** Opening Records to use block **

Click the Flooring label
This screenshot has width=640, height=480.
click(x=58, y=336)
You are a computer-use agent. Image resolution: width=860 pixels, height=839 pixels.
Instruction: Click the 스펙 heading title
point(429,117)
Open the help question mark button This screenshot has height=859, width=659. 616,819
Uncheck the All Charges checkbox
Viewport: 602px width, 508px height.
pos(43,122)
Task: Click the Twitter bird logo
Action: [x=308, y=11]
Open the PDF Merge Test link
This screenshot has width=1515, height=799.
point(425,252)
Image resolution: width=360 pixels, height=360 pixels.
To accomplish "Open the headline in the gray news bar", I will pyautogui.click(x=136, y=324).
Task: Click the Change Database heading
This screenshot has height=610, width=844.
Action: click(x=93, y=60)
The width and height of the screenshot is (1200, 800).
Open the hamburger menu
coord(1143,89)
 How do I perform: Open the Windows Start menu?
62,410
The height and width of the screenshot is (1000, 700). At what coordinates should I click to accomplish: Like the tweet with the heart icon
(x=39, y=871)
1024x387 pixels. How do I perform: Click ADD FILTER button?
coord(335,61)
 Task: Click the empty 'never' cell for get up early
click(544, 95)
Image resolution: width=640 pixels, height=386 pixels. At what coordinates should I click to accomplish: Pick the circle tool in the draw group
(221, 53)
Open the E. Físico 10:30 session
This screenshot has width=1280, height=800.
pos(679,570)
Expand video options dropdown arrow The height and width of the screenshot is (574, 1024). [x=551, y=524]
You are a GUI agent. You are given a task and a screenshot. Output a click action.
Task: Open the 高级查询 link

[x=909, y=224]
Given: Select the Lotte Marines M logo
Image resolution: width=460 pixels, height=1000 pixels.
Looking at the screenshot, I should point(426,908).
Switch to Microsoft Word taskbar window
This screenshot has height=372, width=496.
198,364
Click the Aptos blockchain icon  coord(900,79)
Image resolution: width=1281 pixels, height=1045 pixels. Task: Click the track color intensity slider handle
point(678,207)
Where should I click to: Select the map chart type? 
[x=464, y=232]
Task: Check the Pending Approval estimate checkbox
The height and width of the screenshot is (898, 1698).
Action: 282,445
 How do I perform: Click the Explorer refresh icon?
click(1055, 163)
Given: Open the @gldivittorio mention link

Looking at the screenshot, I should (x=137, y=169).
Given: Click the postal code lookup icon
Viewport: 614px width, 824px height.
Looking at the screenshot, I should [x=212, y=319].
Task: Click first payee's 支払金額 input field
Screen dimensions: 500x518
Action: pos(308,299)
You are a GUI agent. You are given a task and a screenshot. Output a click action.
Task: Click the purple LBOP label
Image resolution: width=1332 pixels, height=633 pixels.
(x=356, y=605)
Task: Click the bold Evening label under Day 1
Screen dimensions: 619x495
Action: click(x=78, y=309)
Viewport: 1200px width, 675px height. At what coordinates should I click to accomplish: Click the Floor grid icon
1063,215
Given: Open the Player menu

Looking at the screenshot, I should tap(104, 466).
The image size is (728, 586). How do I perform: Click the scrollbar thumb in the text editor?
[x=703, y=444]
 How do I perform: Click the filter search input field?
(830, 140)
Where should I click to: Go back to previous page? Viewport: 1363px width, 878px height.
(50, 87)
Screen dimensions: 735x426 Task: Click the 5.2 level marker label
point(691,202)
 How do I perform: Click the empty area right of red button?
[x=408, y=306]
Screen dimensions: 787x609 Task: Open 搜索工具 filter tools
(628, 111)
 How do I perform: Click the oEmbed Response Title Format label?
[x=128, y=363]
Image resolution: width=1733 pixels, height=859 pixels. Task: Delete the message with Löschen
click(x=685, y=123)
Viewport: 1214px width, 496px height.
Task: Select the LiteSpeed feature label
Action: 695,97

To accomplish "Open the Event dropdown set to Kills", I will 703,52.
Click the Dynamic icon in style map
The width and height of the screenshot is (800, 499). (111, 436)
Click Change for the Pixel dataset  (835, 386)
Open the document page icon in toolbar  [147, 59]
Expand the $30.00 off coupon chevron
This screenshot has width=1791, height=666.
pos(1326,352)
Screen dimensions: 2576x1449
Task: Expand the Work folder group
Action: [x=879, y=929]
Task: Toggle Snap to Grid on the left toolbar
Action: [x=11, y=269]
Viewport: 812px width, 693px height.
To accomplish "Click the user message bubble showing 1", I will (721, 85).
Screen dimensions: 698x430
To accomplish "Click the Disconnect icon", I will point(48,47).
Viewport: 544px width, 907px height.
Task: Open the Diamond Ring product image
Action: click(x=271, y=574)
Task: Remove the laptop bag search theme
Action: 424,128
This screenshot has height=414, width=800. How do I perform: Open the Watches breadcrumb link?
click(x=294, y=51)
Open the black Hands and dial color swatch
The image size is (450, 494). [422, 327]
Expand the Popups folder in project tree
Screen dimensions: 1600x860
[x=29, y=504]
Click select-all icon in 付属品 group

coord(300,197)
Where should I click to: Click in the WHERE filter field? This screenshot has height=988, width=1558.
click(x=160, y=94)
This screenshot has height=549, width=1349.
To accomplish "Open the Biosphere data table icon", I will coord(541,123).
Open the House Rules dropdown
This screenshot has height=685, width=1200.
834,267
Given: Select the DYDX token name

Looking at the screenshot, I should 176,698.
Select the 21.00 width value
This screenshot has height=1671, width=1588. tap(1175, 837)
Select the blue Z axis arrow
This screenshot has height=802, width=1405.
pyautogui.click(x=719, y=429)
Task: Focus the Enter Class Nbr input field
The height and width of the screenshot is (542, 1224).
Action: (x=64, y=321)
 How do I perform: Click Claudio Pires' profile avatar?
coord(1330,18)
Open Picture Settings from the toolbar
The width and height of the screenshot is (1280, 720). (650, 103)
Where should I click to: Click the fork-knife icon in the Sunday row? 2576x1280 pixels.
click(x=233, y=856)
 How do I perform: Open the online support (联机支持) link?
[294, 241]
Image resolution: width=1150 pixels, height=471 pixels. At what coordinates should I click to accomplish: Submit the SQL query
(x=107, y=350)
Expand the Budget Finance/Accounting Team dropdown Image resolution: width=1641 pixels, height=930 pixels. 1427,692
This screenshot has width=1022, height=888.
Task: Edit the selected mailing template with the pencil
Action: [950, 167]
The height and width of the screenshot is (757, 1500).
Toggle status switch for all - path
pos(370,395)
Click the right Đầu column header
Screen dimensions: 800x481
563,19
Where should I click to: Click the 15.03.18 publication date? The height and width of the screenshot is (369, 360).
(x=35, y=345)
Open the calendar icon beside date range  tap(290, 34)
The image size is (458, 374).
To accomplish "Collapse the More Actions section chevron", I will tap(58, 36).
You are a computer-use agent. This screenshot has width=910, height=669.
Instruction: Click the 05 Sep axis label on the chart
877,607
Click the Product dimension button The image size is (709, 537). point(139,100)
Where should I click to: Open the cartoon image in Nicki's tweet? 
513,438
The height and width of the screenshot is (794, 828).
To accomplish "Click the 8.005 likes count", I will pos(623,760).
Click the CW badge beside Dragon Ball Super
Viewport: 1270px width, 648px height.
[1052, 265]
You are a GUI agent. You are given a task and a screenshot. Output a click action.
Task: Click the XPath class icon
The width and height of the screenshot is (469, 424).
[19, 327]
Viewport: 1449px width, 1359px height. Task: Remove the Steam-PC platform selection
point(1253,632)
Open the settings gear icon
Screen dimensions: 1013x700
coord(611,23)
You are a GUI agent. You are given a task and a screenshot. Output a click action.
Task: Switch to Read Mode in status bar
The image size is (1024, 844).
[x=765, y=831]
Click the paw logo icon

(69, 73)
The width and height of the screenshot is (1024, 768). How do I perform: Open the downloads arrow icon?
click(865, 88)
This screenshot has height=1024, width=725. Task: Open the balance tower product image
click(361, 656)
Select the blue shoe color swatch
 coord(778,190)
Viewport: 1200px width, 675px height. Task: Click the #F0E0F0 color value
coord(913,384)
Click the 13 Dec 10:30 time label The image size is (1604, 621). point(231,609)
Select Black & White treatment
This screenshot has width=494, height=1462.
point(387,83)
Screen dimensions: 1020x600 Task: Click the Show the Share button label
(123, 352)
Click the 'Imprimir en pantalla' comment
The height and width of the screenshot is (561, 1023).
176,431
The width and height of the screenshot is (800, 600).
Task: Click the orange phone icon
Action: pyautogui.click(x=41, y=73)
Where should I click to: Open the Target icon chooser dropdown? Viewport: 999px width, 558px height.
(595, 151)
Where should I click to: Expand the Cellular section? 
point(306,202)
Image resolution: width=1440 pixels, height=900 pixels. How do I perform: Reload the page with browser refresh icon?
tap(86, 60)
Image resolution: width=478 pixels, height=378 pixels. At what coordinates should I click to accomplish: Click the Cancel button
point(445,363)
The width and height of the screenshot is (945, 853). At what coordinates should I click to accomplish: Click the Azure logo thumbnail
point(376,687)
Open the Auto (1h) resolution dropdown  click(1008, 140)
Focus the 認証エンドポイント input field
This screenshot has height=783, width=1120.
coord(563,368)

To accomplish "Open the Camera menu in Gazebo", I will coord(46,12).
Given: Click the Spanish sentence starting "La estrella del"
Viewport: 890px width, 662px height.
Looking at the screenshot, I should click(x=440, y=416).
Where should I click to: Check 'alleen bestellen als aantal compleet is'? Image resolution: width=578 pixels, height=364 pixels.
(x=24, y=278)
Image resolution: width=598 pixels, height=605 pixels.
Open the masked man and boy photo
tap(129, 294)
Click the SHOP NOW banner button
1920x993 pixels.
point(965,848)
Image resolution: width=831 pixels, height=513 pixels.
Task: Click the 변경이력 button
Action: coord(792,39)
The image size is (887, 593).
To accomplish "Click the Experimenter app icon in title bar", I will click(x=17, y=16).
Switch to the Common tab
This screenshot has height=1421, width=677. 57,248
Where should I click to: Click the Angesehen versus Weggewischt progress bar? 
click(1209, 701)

** Closing Records to use block **

**What the task requires**. Lines holding the string "computer" are the answer; copy each one from the listing above.

**Exercise output**.
You are a computer-use agent. Image resolution: width=860 pixels, height=839 pixels.
You are a computer-use agent. This screenshot has width=910, height=669.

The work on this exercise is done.